> _What you have to do_: Your answer must be the records below, printed exactly.

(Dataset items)
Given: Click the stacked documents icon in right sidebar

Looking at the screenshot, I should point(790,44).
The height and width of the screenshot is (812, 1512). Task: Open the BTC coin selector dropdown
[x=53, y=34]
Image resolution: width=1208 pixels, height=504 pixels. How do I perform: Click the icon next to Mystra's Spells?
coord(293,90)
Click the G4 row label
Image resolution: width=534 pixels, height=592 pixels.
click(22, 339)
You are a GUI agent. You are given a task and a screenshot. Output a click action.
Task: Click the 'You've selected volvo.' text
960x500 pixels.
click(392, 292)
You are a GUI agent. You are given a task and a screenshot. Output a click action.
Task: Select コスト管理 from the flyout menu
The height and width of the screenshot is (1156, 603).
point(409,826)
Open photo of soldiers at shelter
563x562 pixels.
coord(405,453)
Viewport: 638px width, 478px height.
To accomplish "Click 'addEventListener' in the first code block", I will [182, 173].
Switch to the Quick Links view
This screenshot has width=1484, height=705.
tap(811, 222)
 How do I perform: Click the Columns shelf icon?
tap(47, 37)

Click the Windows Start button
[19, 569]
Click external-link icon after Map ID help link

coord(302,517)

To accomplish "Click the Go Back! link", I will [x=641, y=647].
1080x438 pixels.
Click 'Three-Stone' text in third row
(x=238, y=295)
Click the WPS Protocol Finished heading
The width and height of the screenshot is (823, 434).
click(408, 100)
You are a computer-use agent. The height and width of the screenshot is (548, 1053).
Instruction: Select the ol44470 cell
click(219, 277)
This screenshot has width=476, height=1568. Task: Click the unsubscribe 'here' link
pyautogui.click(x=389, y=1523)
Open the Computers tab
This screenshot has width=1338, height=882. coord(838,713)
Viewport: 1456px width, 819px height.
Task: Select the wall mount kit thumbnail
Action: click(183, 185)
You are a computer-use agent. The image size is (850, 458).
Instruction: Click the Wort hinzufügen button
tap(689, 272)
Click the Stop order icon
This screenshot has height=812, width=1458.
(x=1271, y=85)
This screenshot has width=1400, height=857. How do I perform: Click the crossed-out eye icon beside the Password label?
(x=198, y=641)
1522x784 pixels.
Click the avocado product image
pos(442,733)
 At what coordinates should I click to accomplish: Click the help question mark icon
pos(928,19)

> _Response for this exercise_:
Given: Click the stacked documents icon in right sidebar

Looking at the screenshot, I should point(790,44).
The height and width of the screenshot is (812, 1512). Task: Open the BTC coin selector dropdown
[x=53, y=34]
Image resolution: width=1208 pixels, height=504 pixels. How do I perform: Click the icon next to Mystra's Spells?
coord(293,90)
Click the G4 row label
Image resolution: width=534 pixels, height=592 pixels.
click(22, 339)
You are a GUI agent. You are given a task and a screenshot. Output a click action.
Task: Click the 'You've selected volvo.' text
960x500 pixels.
click(392, 292)
You are a GUI agent. You are given a task and a screenshot. Output a click action.
Task: Select コスト管理 from the flyout menu
The height and width of the screenshot is (1156, 603).
point(409,826)
Open photo of soldiers at shelter
563x562 pixels.
coord(405,453)
Viewport: 638px width, 478px height.
To accomplish "Click 'addEventListener' in the first code block", I will [182, 173].
Switch to the Quick Links view
This screenshot has width=1484, height=705.
tap(811, 222)
 How do I perform: Click the Columns shelf icon?
tap(47, 37)

Click the Windows Start button
[19, 569]
Click external-link icon after Map ID help link

coord(302,517)

To accomplish "Click the Go Back! link", I will [x=641, y=647].
1080x438 pixels.
Click 'Three-Stone' text in third row
(x=238, y=295)
Click the WPS Protocol Finished heading
The width and height of the screenshot is (823, 434).
click(408, 100)
You are a computer-use agent. The height and width of the screenshot is (548, 1053).
Instruction: Select the ol44470 cell
click(219, 277)
This screenshot has width=476, height=1568. Task: Click the unsubscribe 'here' link
pyautogui.click(x=389, y=1523)
Open the Computers tab
This screenshot has width=1338, height=882. coord(838,713)
Viewport: 1456px width, 819px height.
Task: Select the wall mount kit thumbnail
Action: click(183, 185)
You are a computer-use agent. The image size is (850, 458).
Instruction: Click the Wort hinzufügen button
tap(689, 272)
Click the Stop order icon
This screenshot has height=812, width=1458.
(x=1271, y=85)
This screenshot has width=1400, height=857. How do I perform: Click the crossed-out eye icon beside the Password label?
(x=198, y=641)
1522x784 pixels.
Click the avocado product image
pos(442,733)
 At what coordinates should I click to accomplish: Click the help question mark icon
pos(928,19)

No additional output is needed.